Data records
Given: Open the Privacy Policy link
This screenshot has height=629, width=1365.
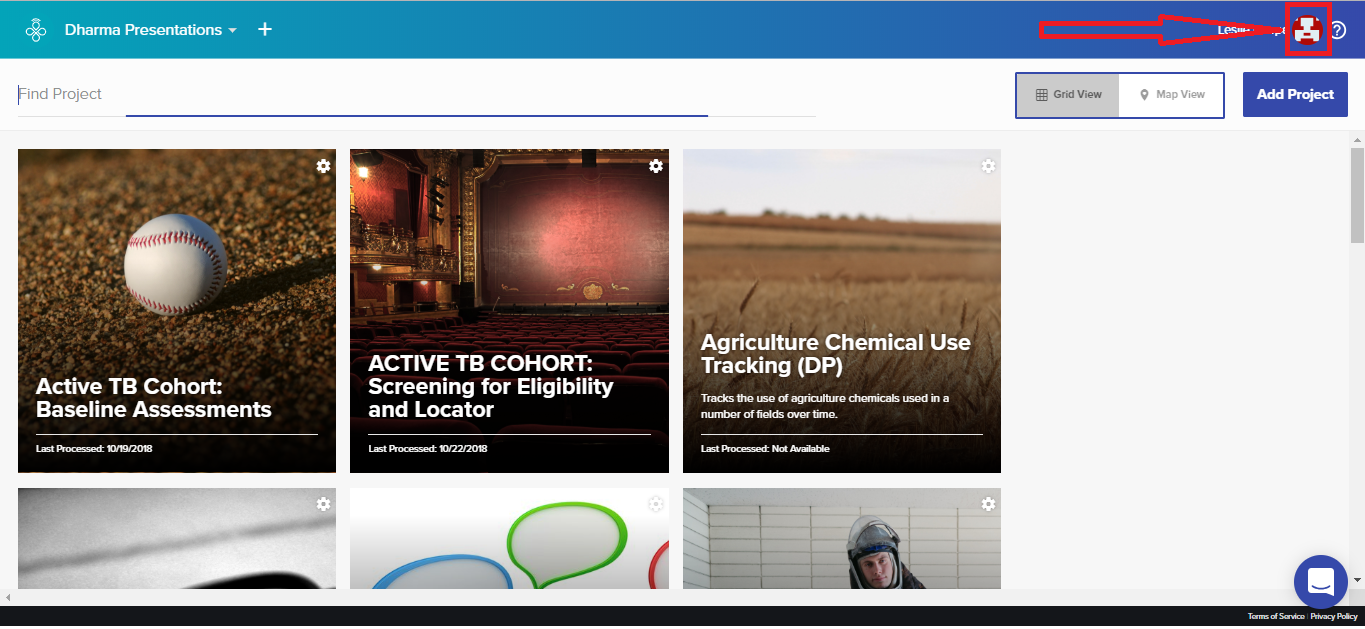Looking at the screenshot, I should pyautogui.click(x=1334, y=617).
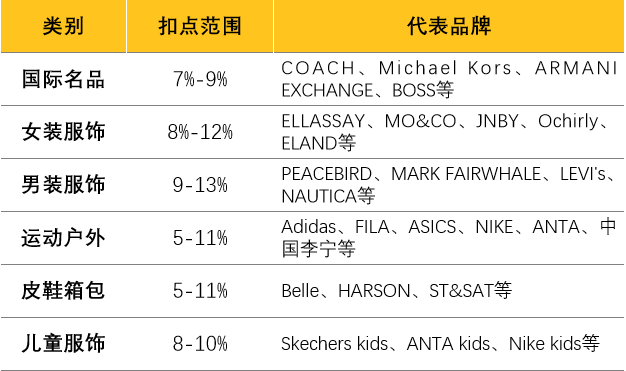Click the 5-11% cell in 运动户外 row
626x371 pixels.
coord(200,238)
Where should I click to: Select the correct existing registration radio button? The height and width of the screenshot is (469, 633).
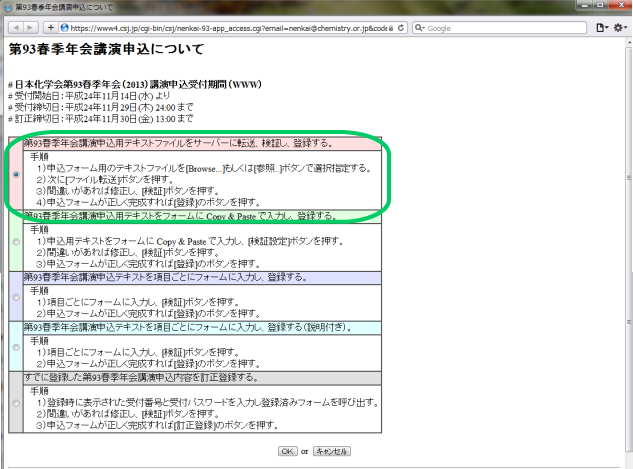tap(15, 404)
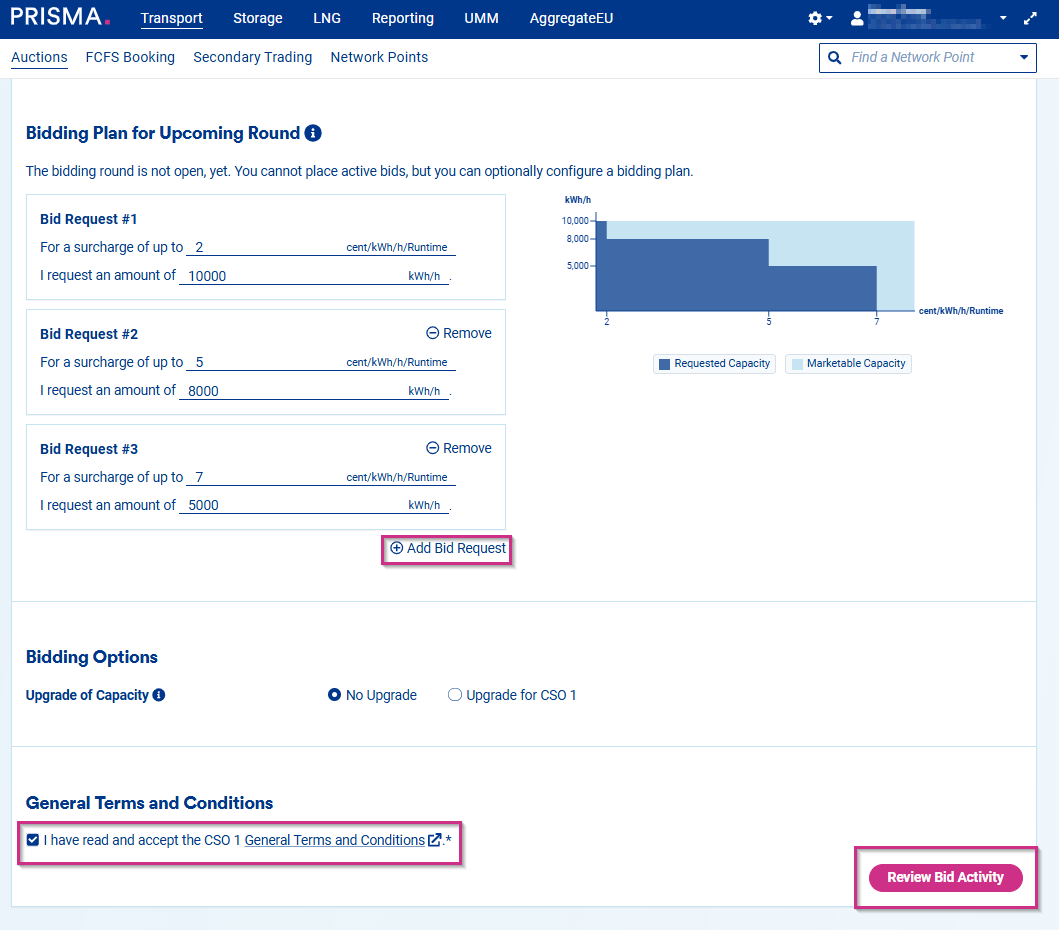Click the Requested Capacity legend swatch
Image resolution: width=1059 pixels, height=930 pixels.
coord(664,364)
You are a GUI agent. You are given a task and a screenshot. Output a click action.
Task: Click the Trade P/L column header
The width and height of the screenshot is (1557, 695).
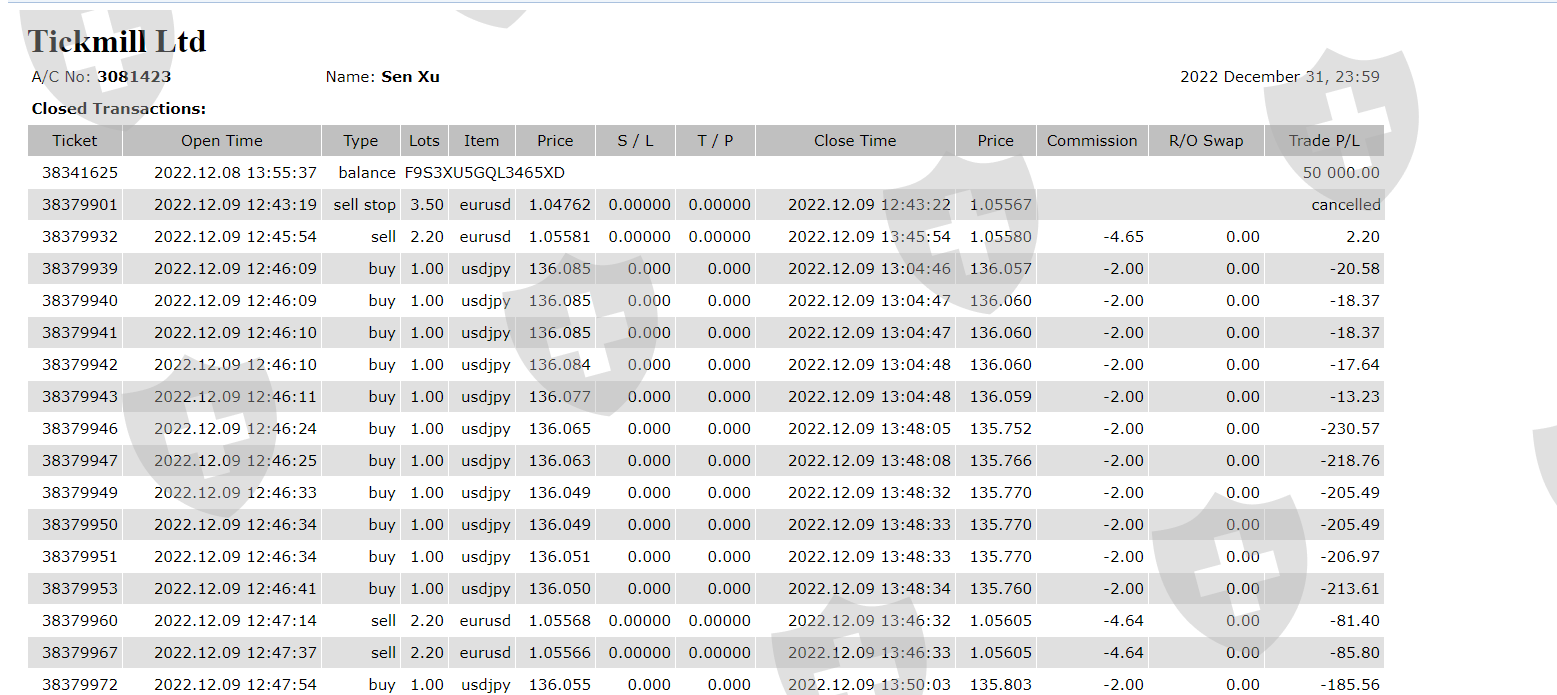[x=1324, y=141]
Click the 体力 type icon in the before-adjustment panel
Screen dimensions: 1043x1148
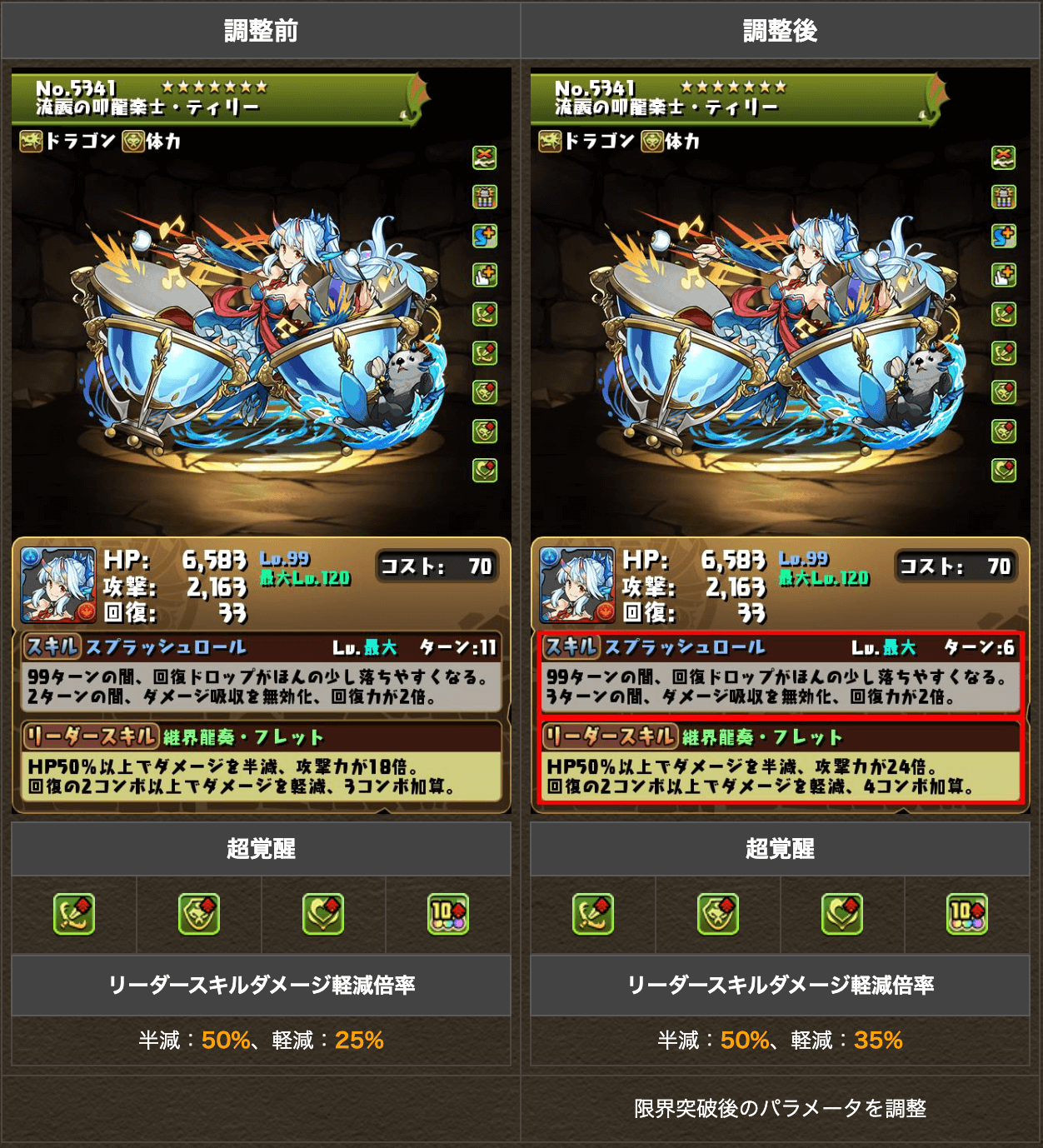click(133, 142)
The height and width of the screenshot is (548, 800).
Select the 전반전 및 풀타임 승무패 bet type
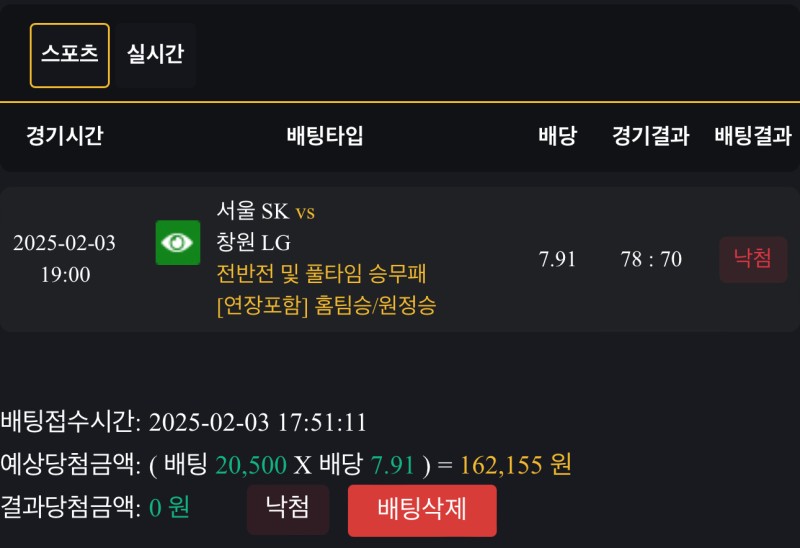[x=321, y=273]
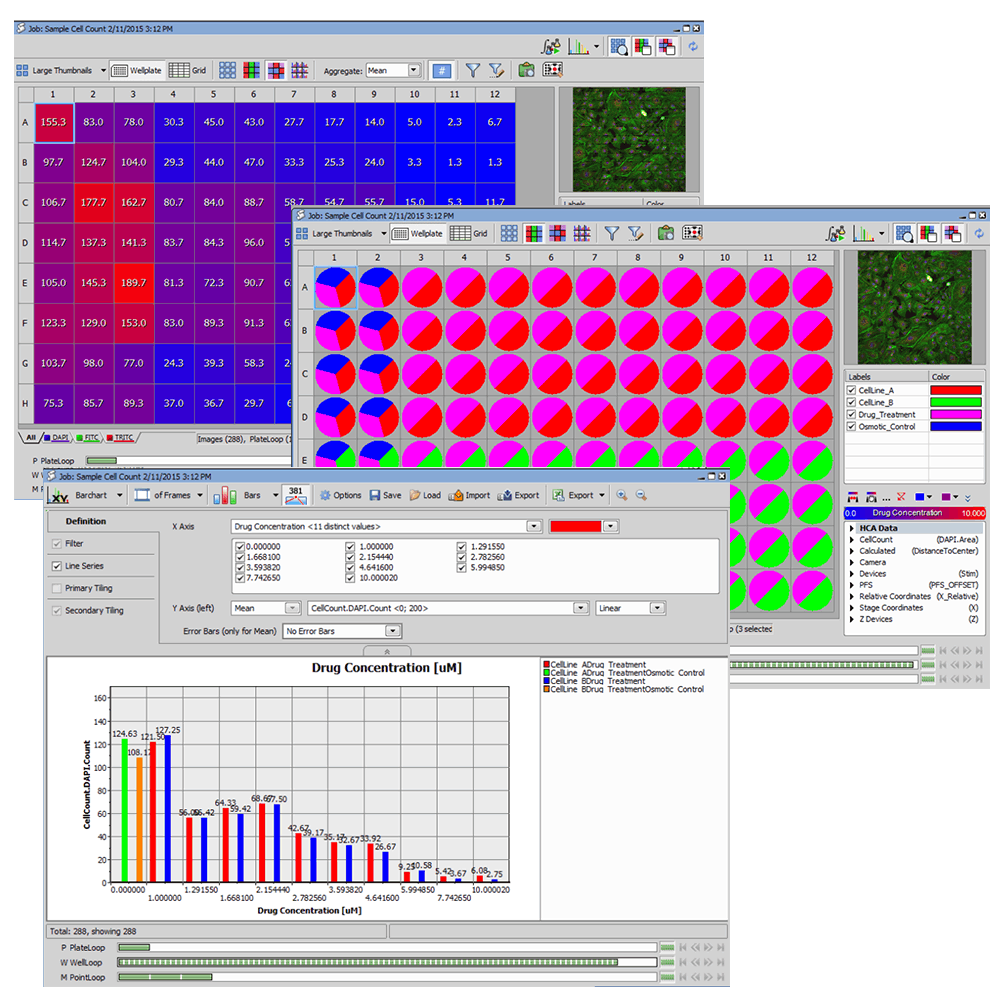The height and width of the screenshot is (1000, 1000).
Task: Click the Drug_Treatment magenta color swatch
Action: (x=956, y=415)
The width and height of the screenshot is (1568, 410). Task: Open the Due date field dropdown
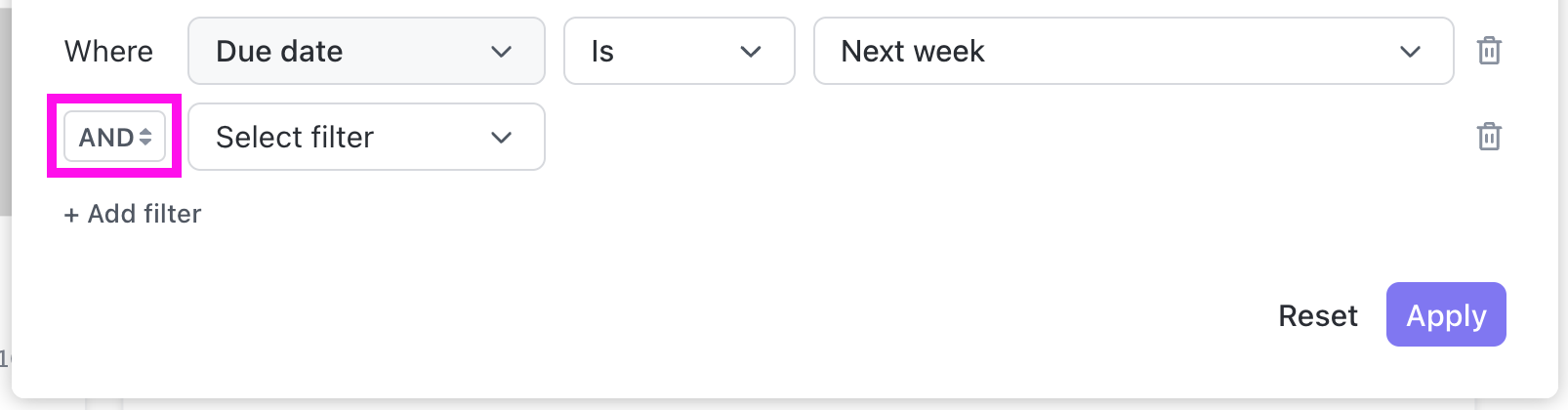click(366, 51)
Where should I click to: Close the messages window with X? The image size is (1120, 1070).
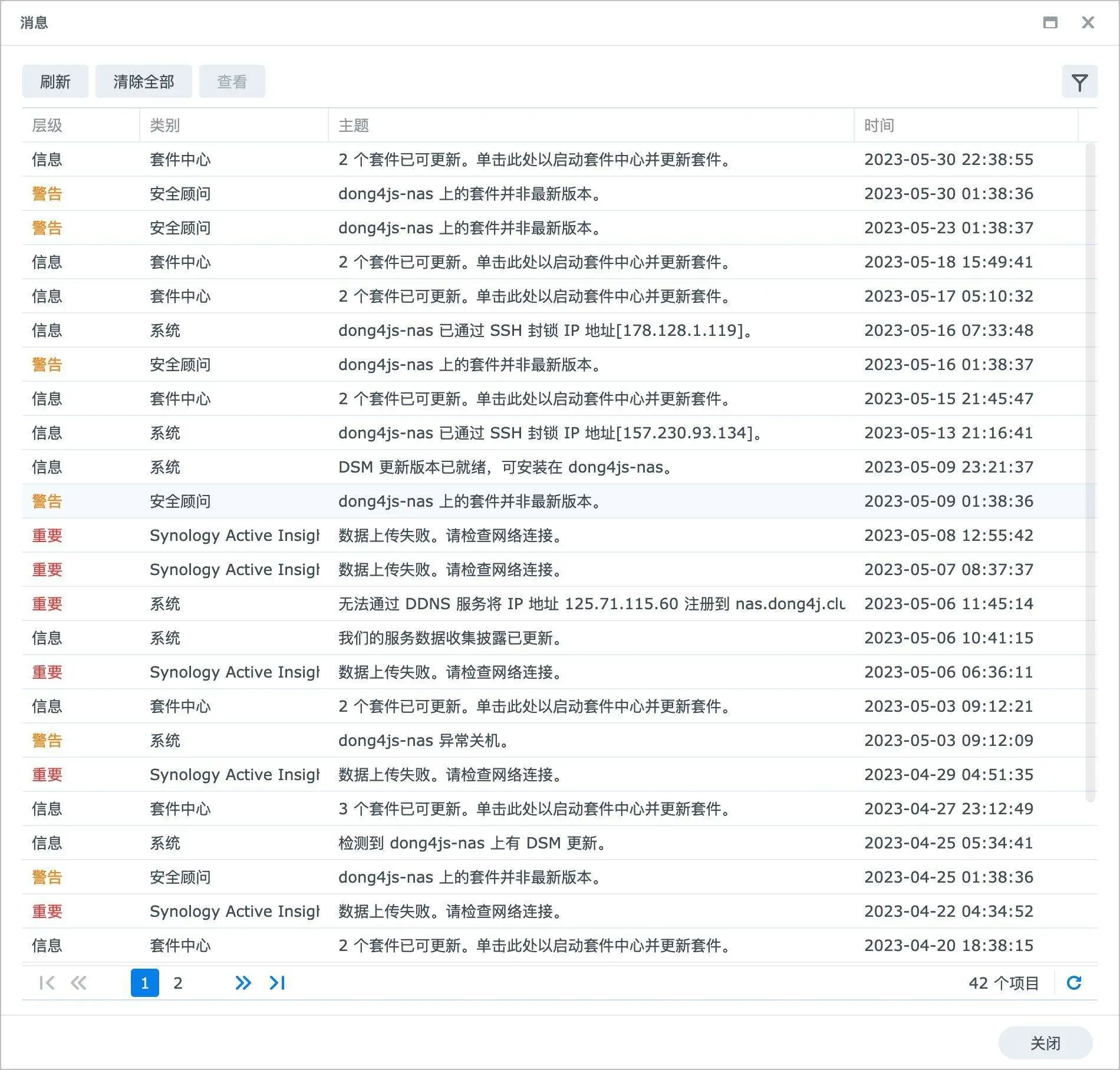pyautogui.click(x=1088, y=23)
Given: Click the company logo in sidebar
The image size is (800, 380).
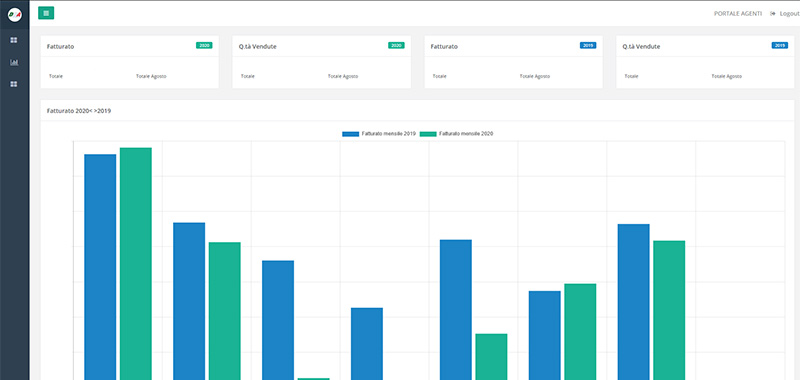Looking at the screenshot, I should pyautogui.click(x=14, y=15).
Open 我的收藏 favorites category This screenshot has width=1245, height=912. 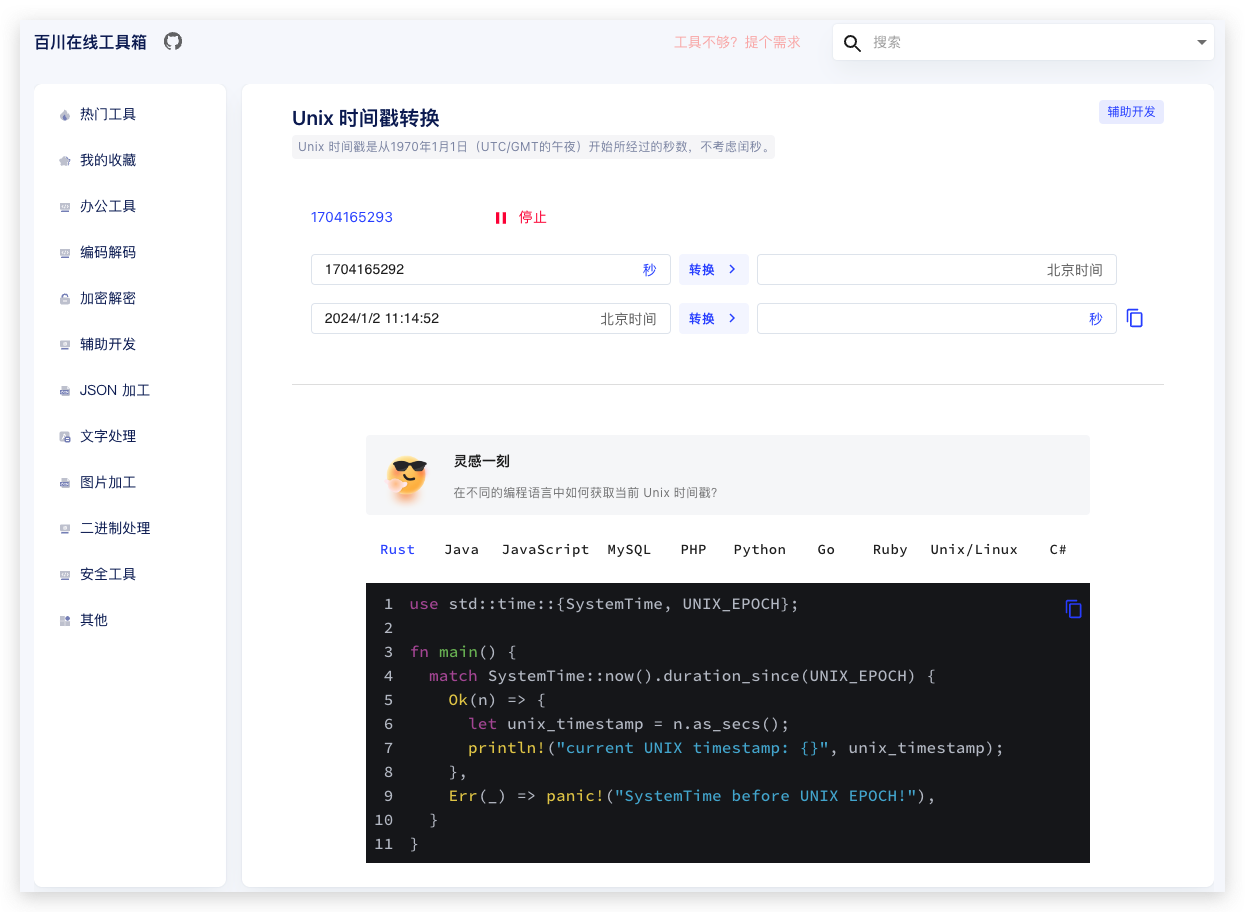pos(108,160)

#### [WORK ITEM]
Each line above from the one containing "Select the 전반전 및 풀타임 승무패 bet type" through the one containing "Given: Click the company logo in sidebar" is to be returned verbatim. Nothing else, and no pictures.

#### [RESPONSE AREA]
Select the 전반전 및 풀타임 승무패 bet type
[x=321, y=273]
The height and width of the screenshot is (1000, 1000).
Task: Click the Drug_Treatment magenta color swatch
Action: (x=956, y=415)
The width and height of the screenshot is (1568, 410). Task: Open the Due date field dropdown
click(366, 51)
Where should I click to: Close the messages window with X? The image size is (1120, 1070).
pyautogui.click(x=1088, y=23)
Given: Click the company logo in sidebar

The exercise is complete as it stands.